▸ **Short problem**: Convert every line of the rows below into a numbered list, omitting blank lines and leaving out the pictures.

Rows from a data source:
====

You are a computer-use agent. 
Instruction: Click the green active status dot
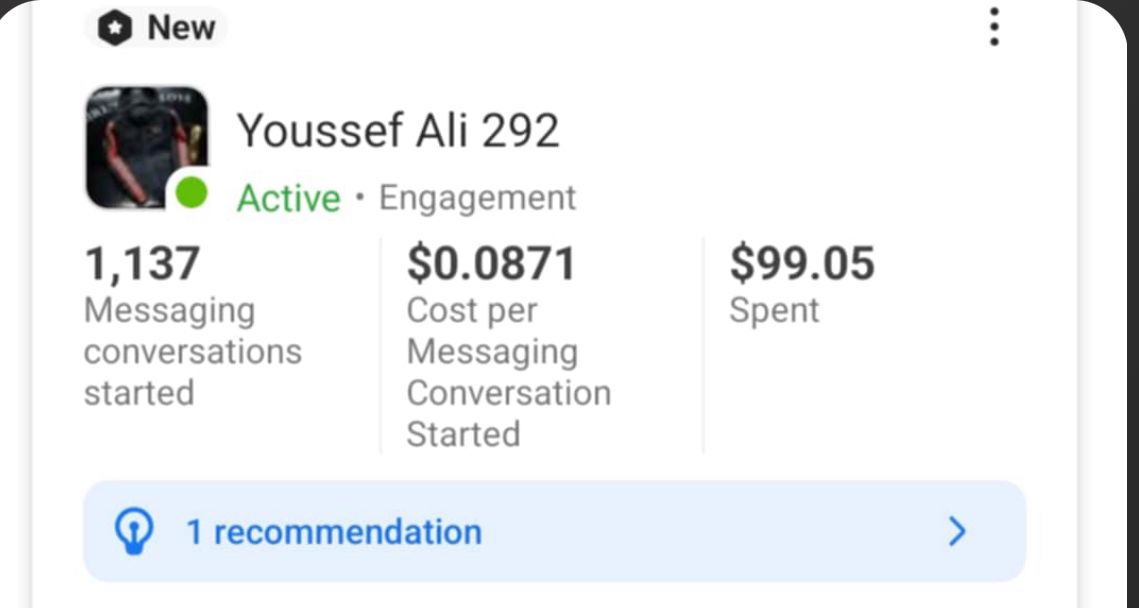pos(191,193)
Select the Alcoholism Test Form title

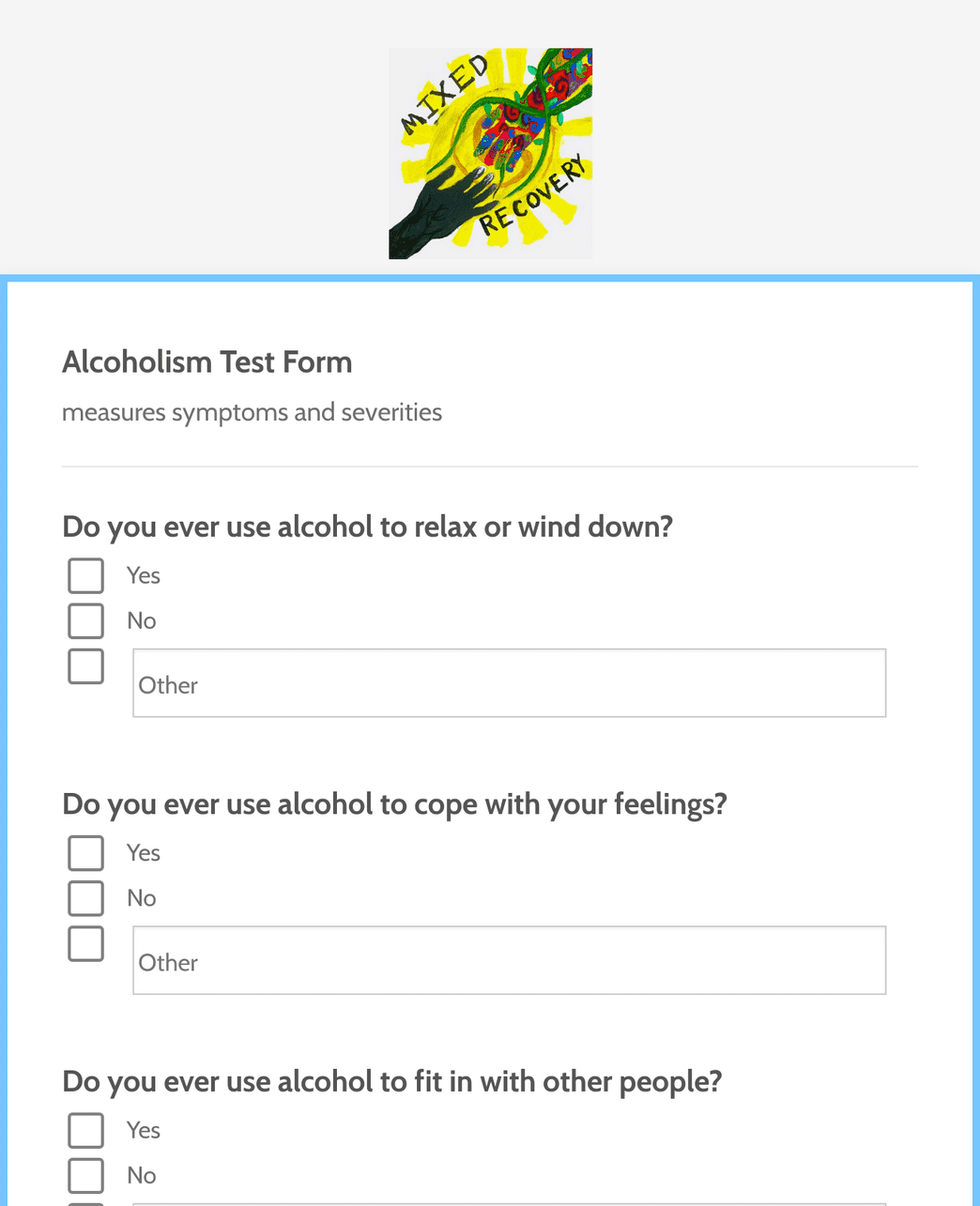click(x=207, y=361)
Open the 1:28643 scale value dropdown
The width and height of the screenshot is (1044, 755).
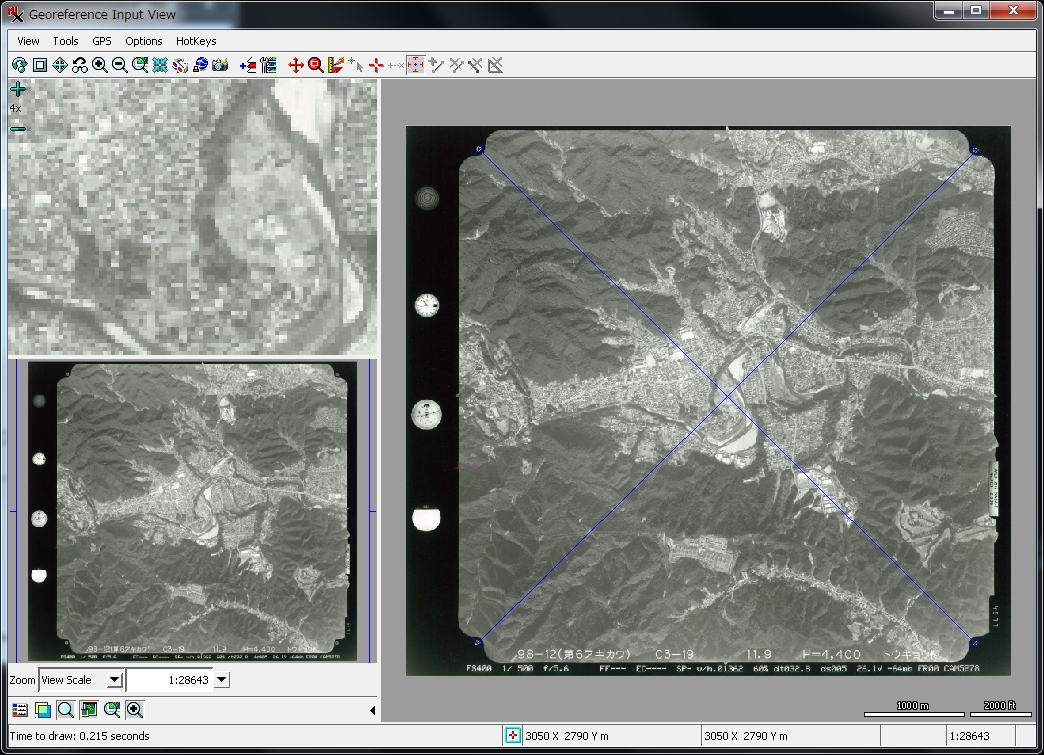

====

▸ **Final result**:
1. You are a computer-use agent. 
2. Instruction: Click the green active status dot
3. pos(191,193)
4. Select the Alcoholism Test Form title
5. click(x=207, y=361)
6. Open the 1:28643 scale value dropdown
7. The width and height of the screenshot is (1044, 755).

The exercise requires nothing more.